The FBI says they are investigating the discovery of a body found Friday outside of Lame Deer but declined to provide the identity of the body in a statement emailed Saturday to The Billings Gazette. 

The body was found covered in snow in an area behind a house in the Muddy Creek area west of Lame Deer, said Conrad Fisher, the acting president of the Northern Cheyenne Tribe. 

Around 20 people, many of them volunteers, searched for Scott on Friday. Her body was found at around 5 p.m., Fisher said. 

Scott, 14, was a freshman at Lame Deer High School and would have turned 15 in January, Castro said. She had been missing for several weeks. The Montana Department of Justice issued a Missing and Endangered Person Advisory on Wednesday stating Scott was last seen Dec. 13 at 8 a.m. near Busby and that she might have been headed toward Hardin.

Original Article:

The search continues for a 14-year-old girl last seen in Busby.

Volunteers gathered Friday west of Lame Deer at Muddy Hall to look for Henny Scott, who was last seen at 8 a.m. on Dec. 13.
Scott is Native American, stands 5’1” tall and weighs about 115 pounds. She has brown hair, brown eyes and a mole on the bridge of her nose. She wore a black Columbia jacket, gray Nike hoodie and blue jeans when she was last seen.

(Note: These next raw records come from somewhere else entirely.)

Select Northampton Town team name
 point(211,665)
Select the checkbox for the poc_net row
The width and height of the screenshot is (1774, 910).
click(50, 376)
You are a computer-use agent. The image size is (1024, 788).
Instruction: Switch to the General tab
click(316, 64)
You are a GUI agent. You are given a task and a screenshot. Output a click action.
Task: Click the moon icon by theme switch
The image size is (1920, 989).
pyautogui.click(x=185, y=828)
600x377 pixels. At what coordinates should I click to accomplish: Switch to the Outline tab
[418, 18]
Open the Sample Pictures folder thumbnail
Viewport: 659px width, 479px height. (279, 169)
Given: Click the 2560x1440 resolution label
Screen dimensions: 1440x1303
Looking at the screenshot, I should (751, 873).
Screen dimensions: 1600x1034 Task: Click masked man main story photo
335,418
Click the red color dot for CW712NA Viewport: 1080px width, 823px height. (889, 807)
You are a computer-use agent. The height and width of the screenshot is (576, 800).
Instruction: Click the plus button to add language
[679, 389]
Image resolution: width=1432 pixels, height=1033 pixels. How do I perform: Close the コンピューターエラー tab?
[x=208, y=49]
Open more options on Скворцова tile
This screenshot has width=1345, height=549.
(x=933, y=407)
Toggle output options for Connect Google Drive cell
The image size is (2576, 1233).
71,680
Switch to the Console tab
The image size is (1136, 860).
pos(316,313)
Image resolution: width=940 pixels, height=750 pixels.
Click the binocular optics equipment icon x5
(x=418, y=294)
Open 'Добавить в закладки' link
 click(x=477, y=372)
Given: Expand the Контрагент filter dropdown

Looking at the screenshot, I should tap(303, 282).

At least initially, officials said they suspected Scott might be traveling to Hardin and was possibly injured, though the nature and cause of the injury weren’t revealed.

Details about Scott’s disappearance have been slow to surface. Montana’s Department of Justice confirmed Friday that it issued a “missing or endangered person advisory” on Dec. 26, the day the FBI requested one, which was nearly two weeks after Scott went missing. The Bureau of Indian Affairs had entered Scott into the missing persons database Dec. 13, meaning she was in the system, but her disappearance wasn't broadcast to the media until the day after Christmas. The advisory ended Dec. 27.

Local, non-federal, law enforcement officers weren’t familiar with the specifics of the report Friday. The Big Horn County Undersheriff said he wasn’t aware Scott was thought to be headed to the Crow Indian Reservation, or Hardin.
The Bureau of Indian Affairs office in Crow Agency offered no new information on the disappearance and deferred all questions to the officer in charge, who did not respond. Basic information about Scott, like where she lives, which tribe she belongs to and where she attends school has never been provided.

The volunteer search party Friday was organized by Theresa Small of Northern Cheyenne Disaster and Emergency Services.